> _Work to be completed_:
Your task is to gather the lines below that hold the string "label".

Dataset entries
******

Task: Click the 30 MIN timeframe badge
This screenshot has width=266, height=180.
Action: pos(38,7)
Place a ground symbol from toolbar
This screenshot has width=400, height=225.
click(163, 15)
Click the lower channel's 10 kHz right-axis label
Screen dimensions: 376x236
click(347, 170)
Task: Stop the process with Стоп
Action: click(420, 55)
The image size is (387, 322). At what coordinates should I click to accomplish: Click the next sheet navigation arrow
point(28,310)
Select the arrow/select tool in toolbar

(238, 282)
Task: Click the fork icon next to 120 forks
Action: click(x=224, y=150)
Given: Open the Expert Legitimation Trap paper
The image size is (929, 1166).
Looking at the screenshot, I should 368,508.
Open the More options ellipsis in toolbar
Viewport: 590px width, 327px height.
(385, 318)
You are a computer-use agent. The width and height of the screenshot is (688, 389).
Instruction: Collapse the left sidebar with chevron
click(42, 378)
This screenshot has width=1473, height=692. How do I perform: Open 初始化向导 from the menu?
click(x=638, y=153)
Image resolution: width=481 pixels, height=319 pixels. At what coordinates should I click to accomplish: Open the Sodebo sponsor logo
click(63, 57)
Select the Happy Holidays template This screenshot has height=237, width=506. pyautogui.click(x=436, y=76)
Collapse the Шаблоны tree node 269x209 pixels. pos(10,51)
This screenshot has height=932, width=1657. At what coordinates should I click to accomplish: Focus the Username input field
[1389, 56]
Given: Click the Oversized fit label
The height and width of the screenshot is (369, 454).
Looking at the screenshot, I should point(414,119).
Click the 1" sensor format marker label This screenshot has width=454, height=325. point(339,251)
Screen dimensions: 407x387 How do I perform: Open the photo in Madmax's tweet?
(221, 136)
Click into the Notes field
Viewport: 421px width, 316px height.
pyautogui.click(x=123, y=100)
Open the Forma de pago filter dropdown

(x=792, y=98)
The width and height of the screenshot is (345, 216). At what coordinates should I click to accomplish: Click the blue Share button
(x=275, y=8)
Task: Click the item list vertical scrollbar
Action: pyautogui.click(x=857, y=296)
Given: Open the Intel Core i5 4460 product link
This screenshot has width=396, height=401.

******

> _Exercise answer_:
Click the lower channel's 10 kHz right-axis label
Given: Click the Oversized fit label
Click the 1" sensor format marker label This screenshot has width=454, height=325. point(339,251)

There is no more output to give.